DIRECTIONS
Repeat the listing in full. Nothing may be added or left out.

DATA FOR ANALYSIS
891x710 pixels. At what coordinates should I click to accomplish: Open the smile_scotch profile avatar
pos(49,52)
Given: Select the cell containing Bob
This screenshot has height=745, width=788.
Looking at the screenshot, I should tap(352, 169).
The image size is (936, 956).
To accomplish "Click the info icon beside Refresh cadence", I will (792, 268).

ANSWER TO THIS TASK
891x710 pixels. At what coordinates should I click to accomplish: Open the smile_scotch profile avatar
pos(49,52)
Given: Select the cell containing Bob
This screenshot has height=745, width=788.
Looking at the screenshot, I should tap(352, 169).
The image size is (936, 956).
To accomplish "Click the info icon beside Refresh cadence", I will (792, 268).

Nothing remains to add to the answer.